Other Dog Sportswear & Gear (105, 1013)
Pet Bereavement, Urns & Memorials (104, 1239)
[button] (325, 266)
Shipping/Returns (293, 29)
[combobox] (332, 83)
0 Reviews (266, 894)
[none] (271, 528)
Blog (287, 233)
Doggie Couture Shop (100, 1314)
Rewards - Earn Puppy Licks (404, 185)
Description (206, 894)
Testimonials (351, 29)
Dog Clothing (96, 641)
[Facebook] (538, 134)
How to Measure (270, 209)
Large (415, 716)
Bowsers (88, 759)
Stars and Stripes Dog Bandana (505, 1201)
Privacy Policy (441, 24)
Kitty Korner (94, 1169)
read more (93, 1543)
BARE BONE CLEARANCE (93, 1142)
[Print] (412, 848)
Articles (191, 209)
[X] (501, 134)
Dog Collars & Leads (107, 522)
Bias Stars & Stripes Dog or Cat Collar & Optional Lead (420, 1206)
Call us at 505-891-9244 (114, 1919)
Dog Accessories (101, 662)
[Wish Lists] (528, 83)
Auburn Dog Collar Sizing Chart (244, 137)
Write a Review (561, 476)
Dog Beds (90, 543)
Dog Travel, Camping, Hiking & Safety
* * * *
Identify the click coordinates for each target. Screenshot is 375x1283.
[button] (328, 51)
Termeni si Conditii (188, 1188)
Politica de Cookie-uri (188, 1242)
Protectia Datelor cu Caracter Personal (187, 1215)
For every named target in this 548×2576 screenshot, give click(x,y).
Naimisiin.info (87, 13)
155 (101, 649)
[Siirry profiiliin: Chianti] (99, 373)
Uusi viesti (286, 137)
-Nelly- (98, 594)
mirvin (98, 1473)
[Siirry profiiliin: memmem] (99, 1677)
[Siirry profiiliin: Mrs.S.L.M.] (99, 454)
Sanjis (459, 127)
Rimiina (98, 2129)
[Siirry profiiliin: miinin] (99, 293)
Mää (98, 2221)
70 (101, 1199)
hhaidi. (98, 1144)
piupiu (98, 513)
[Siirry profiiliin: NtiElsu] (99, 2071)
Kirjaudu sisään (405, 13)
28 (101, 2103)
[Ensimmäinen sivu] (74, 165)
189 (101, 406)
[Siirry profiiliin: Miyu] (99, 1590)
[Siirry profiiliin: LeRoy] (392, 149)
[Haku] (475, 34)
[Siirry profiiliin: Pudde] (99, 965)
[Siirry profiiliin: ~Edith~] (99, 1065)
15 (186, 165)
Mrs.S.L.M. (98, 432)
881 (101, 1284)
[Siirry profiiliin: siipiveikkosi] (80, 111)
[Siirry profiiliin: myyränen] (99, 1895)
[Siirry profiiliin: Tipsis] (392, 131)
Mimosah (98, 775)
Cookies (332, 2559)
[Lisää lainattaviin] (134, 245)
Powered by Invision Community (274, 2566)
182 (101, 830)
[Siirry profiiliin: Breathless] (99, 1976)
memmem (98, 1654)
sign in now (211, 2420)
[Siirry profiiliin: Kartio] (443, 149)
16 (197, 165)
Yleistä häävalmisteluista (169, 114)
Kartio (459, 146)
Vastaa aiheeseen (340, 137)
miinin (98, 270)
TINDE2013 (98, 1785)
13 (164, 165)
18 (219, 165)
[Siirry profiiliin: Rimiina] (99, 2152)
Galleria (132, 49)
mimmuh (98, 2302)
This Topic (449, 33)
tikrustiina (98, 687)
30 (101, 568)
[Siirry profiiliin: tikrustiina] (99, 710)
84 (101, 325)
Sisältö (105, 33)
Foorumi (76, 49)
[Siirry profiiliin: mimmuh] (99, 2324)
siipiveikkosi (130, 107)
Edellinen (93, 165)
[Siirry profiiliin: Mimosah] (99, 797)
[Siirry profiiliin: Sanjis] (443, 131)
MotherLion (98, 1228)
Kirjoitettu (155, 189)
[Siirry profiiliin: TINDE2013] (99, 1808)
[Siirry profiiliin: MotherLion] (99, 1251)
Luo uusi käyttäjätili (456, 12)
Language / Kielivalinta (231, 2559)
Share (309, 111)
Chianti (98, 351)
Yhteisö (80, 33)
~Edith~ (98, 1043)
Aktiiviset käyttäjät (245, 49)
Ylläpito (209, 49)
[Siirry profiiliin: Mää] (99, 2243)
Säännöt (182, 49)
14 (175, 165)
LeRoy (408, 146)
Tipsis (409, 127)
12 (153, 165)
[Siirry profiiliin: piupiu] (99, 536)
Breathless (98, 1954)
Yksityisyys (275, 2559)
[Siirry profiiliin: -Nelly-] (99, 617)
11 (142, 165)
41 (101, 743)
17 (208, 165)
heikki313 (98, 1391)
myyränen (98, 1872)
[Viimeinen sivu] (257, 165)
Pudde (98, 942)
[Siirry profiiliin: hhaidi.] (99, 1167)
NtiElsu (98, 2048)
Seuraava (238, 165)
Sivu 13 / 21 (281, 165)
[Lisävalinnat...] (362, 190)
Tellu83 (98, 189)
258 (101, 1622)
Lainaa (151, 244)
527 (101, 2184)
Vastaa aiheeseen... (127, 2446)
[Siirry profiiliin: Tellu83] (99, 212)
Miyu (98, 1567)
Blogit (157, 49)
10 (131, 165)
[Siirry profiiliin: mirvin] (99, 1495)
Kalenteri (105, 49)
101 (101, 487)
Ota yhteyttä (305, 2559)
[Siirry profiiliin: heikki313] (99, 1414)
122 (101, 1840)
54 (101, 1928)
* * * *
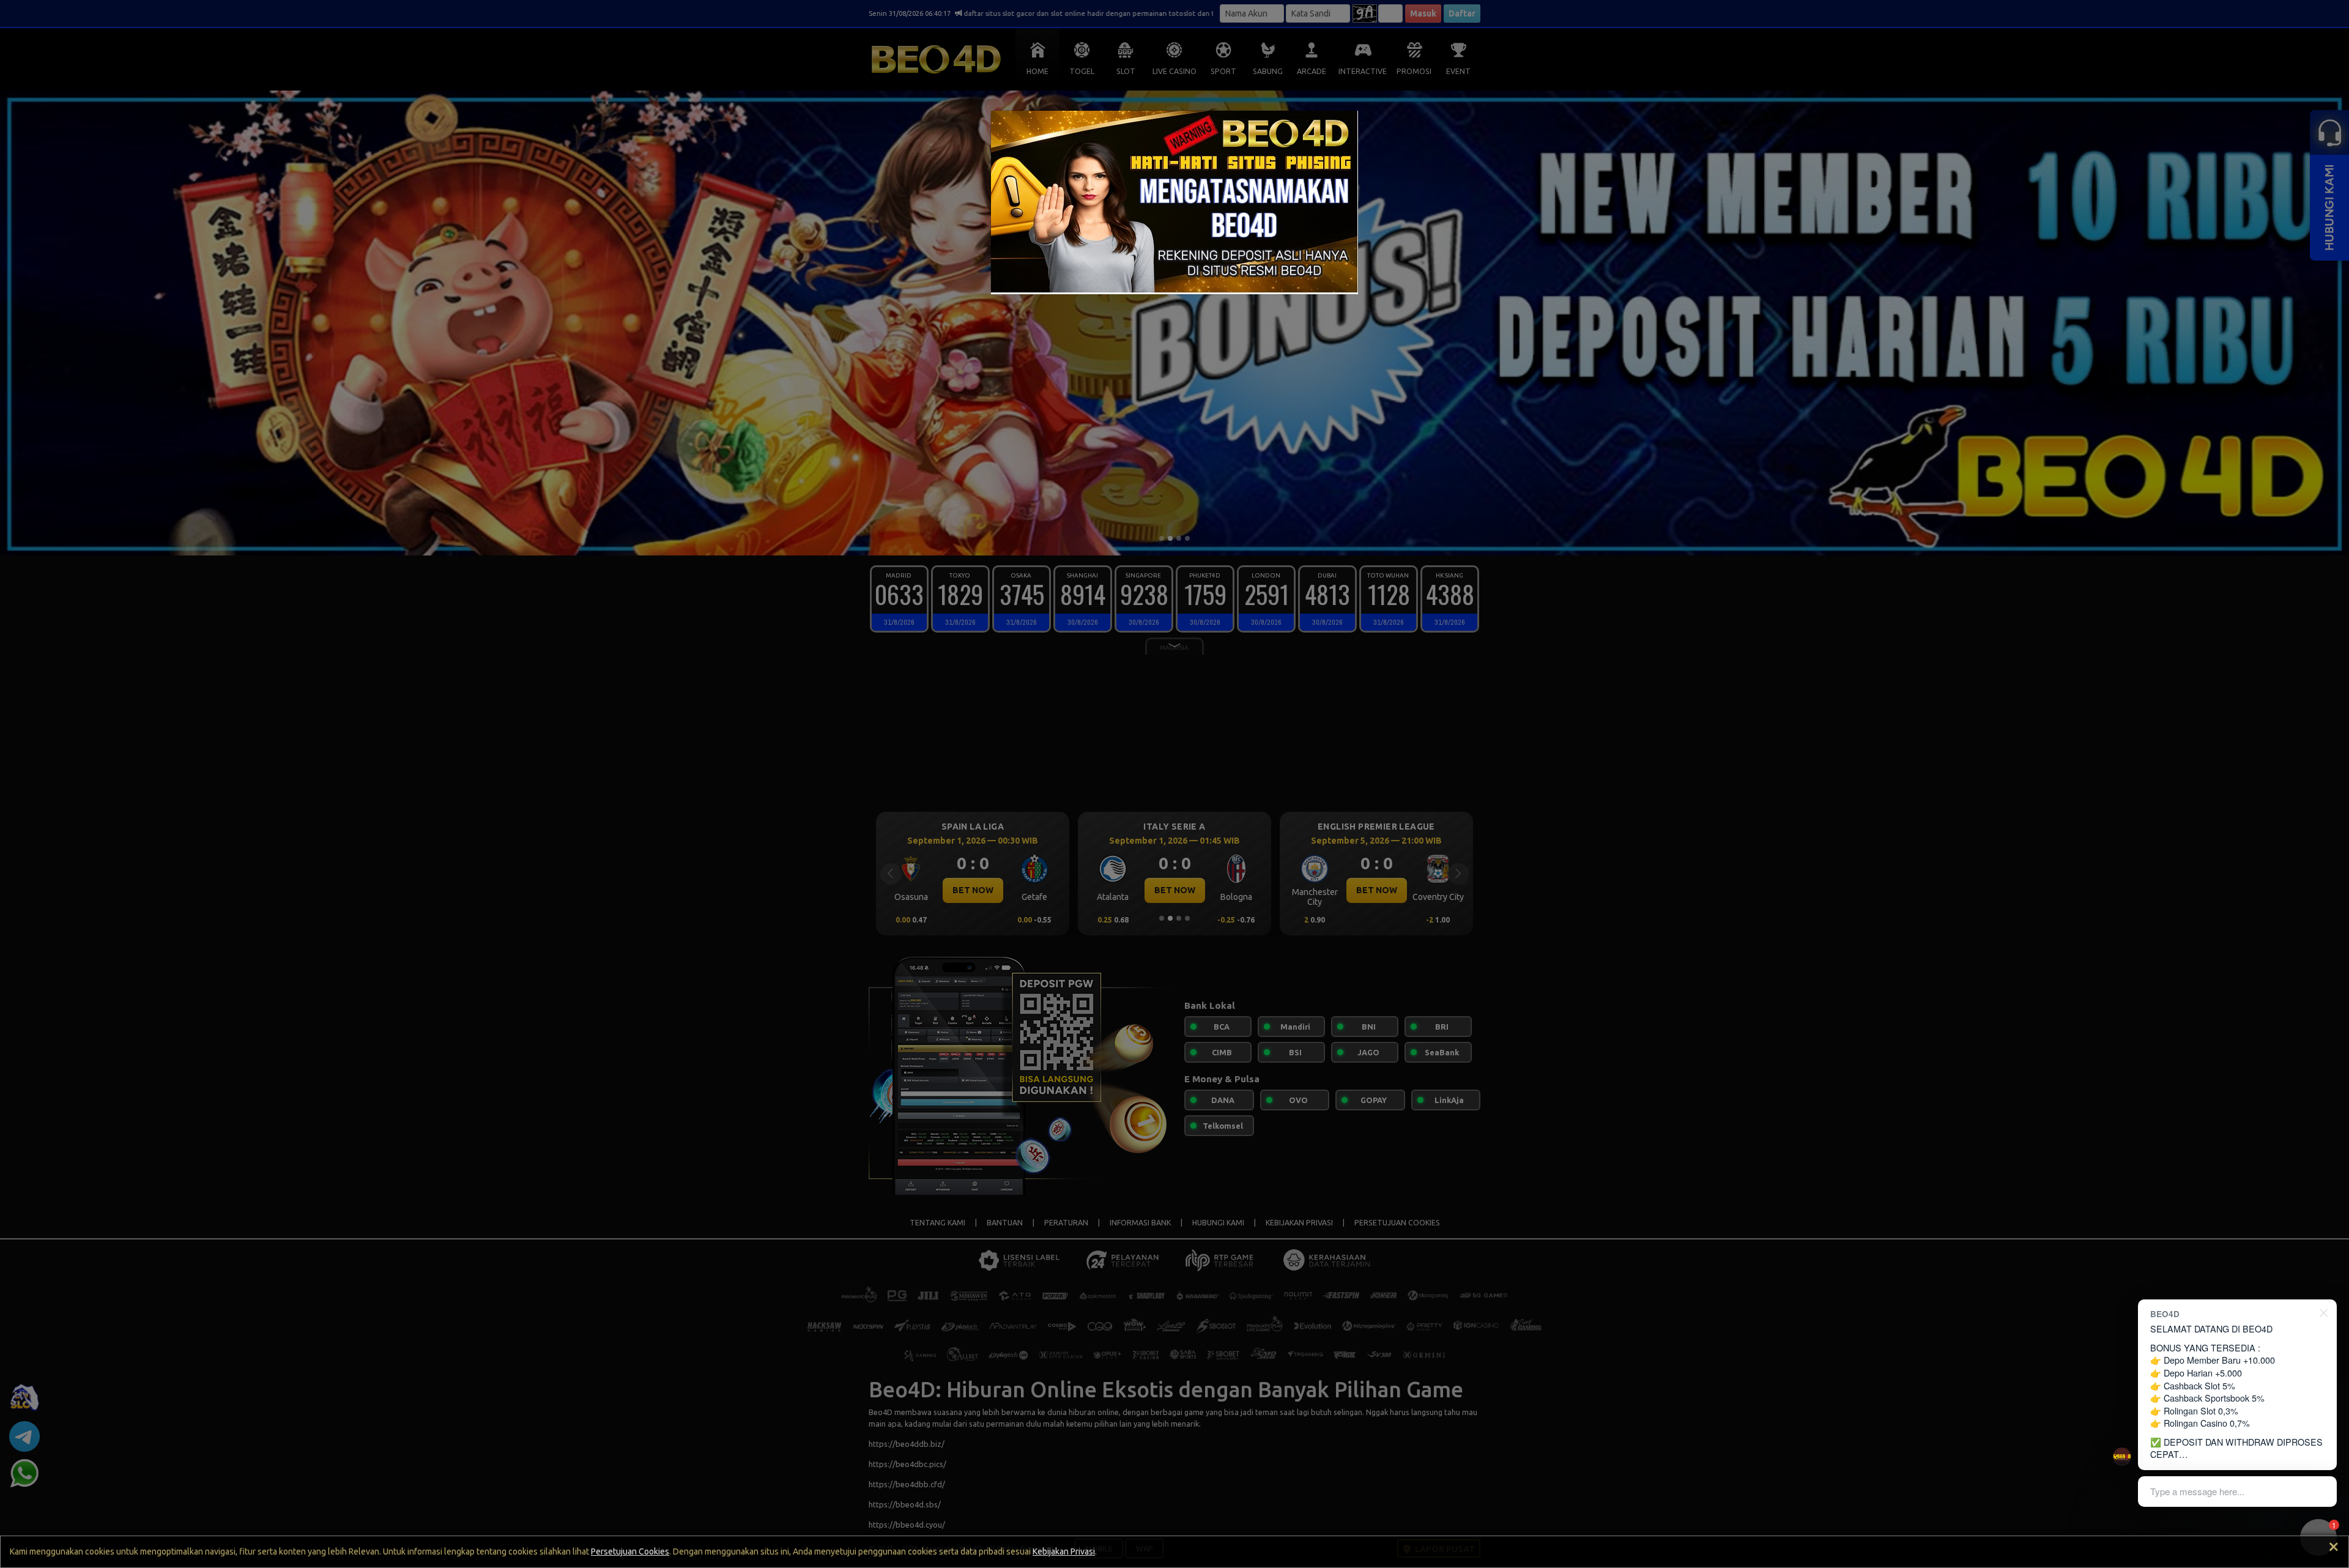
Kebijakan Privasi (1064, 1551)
* * * *
Among the lines above, find the one with "Dog Collars & Leads (107, 522)" and the one with "Dog Travel, Camping, Hiking & Safety". Quote both and everything between them, exactly.

Dog Collars & Leads (107, 522)
Bias Stars & Stripes Dog or Cat Collar & Optional Lead (420, 1206)
Call us at 505-891-9244 (114, 1919)
Dog Accessories (101, 662)
[Wish Lists] (528, 83)
Auburn Dog Collar Sizing Chart (244, 137)
Write a Review (561, 476)
Dog Beds (90, 543)
Dog Travel, Camping, Hiking & Safety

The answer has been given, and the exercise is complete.